Starting at the line that contains "Given: Click the red loss zone shaded area" and continuing to the end of the material, rewrite those lines with "Screen dimensions" renamed to "Screenshot size" and everything else left as is. Omit the pictures from your answer.

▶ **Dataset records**
* START *

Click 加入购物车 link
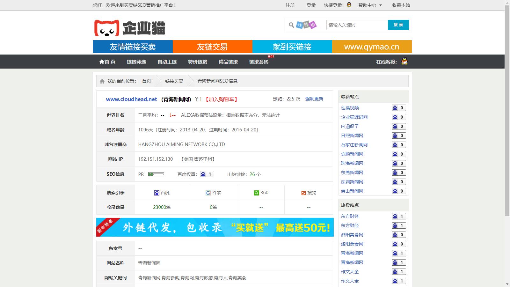point(221,99)
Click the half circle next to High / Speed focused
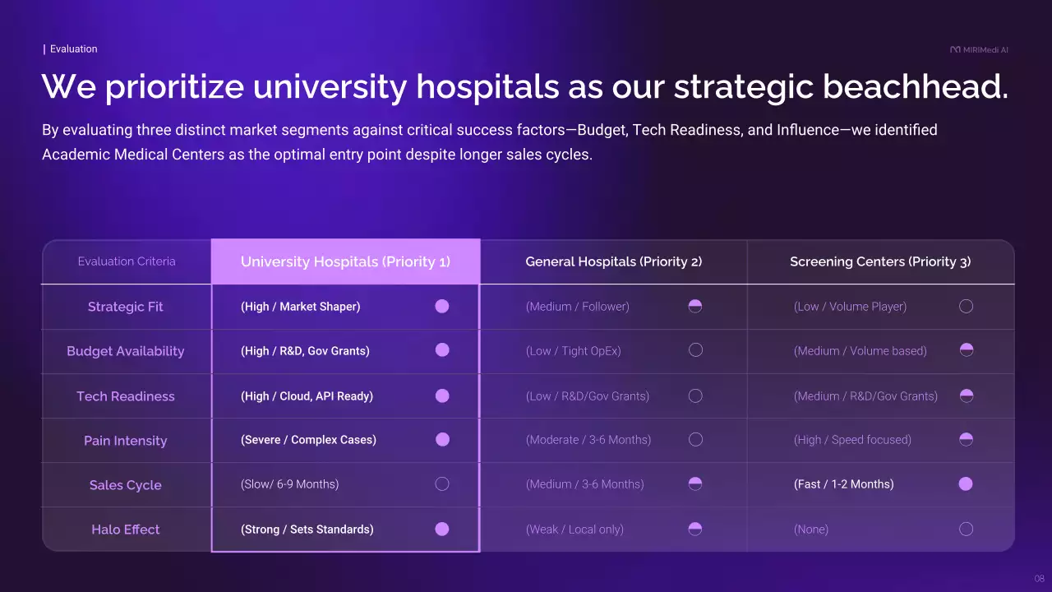 (966, 440)
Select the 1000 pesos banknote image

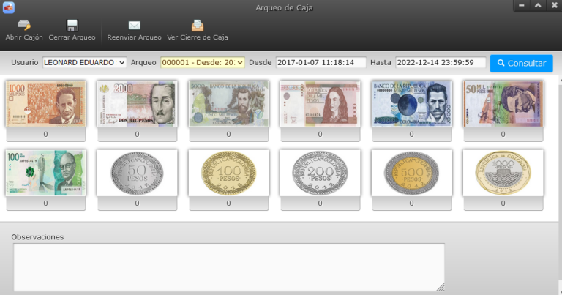click(45, 103)
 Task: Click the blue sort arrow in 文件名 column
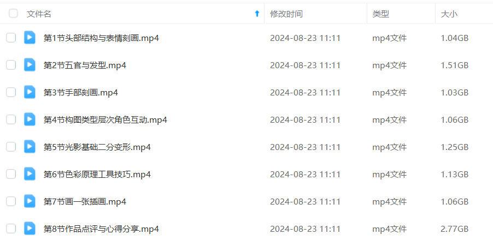click(x=257, y=14)

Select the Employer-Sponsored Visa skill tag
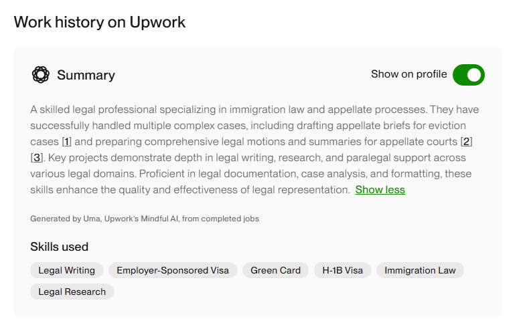coord(173,270)
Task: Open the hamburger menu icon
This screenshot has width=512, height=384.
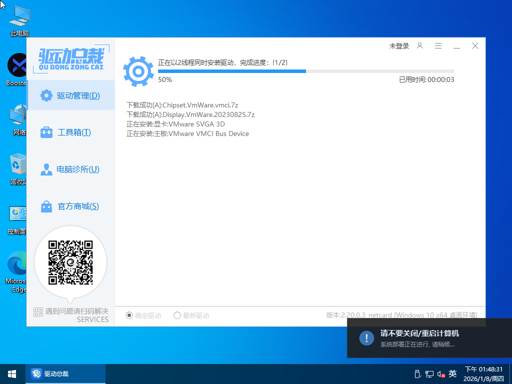Action: tap(438, 46)
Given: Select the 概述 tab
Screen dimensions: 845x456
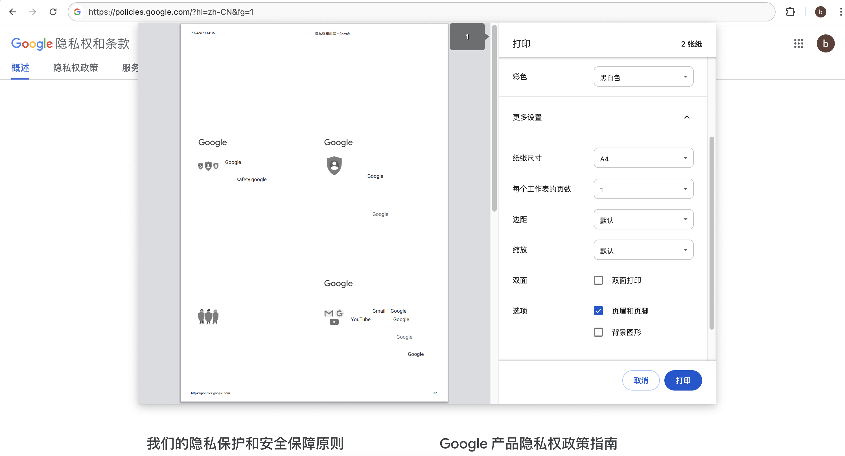Looking at the screenshot, I should pos(20,68).
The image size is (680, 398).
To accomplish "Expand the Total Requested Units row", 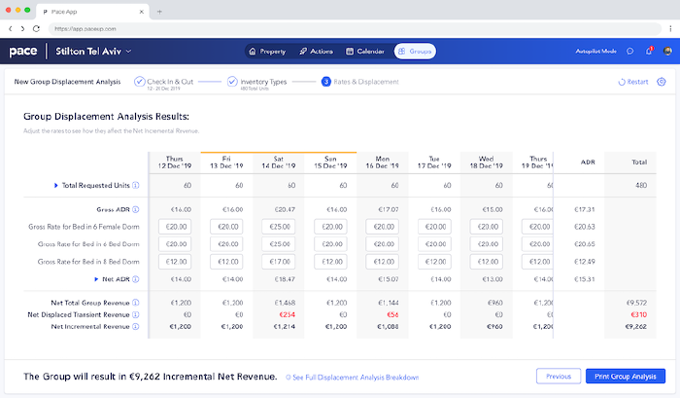I will coord(55,185).
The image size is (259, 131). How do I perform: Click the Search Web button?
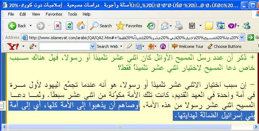point(107,46)
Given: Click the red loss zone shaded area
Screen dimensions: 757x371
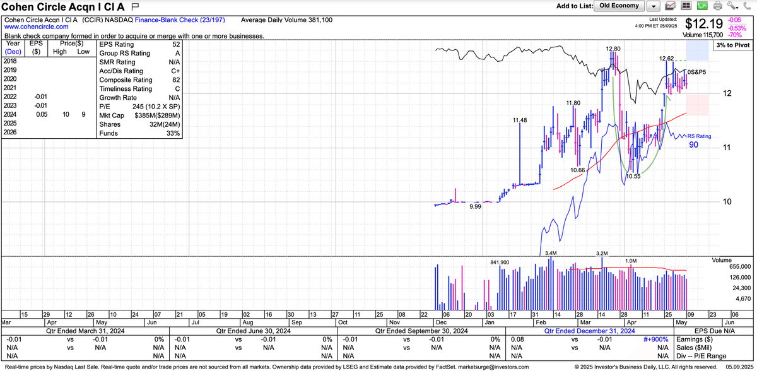Looking at the screenshot, I should pos(698,104).
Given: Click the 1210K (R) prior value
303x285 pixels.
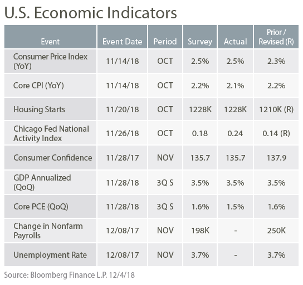Looking at the screenshot, I should (276, 109).
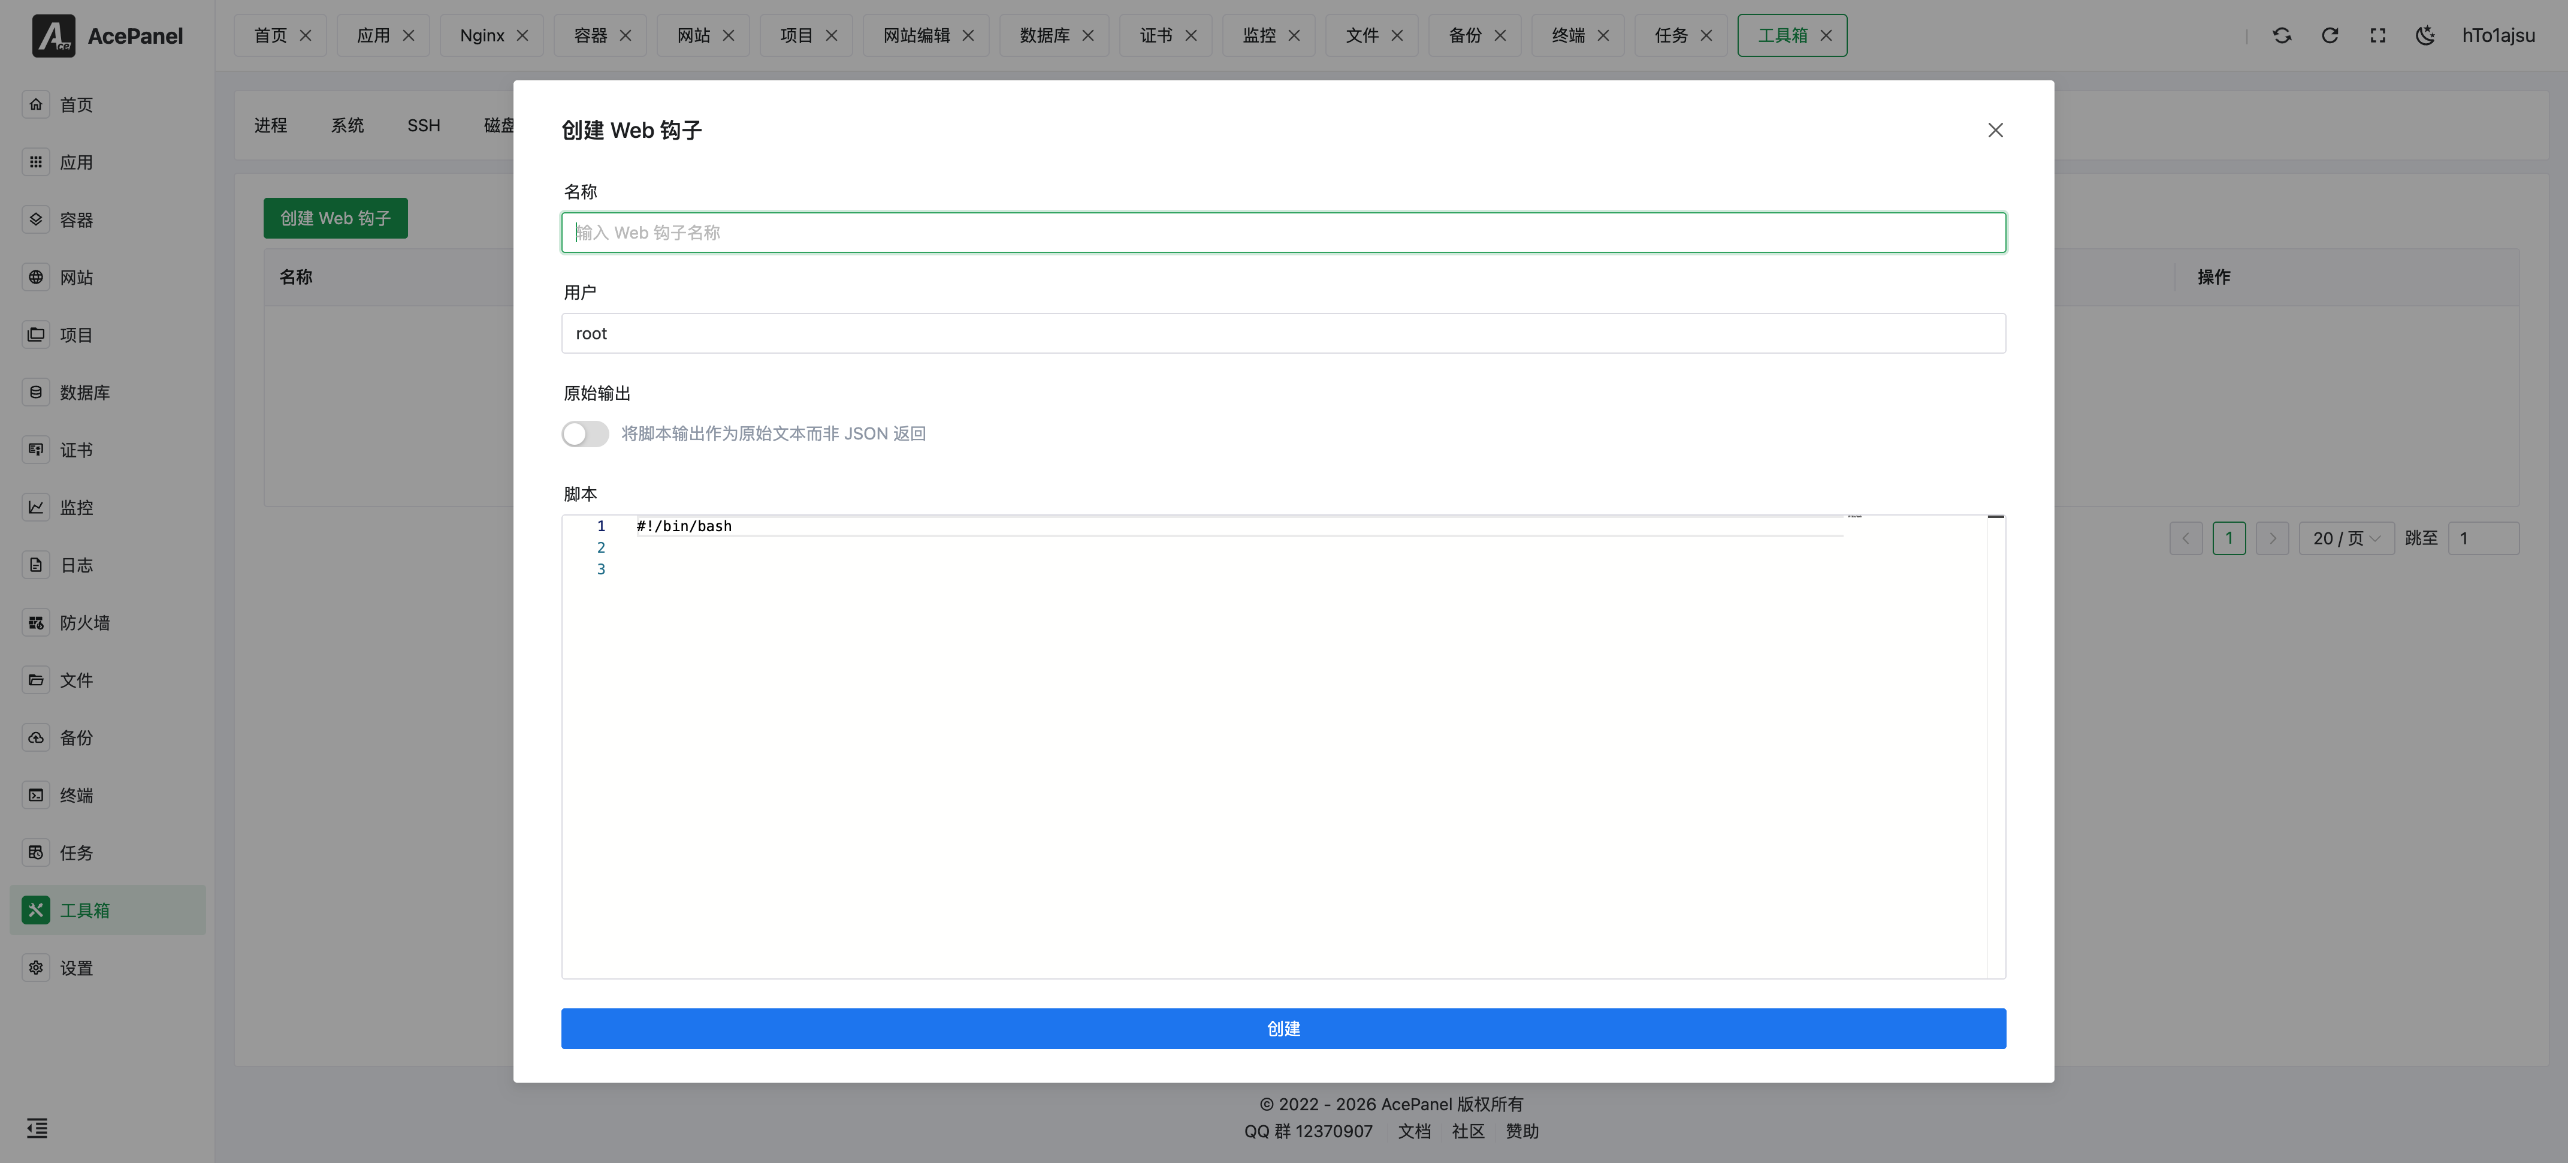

* END *

▶ **THE ANSWER**
Given: Click the red loss zone shaded area
Screenshot size: 757x371
Looking at the screenshot, I should pos(698,104).
Given: Click the 1210K (R) prior value
303x285 pixels.
Looking at the screenshot, I should (276, 109).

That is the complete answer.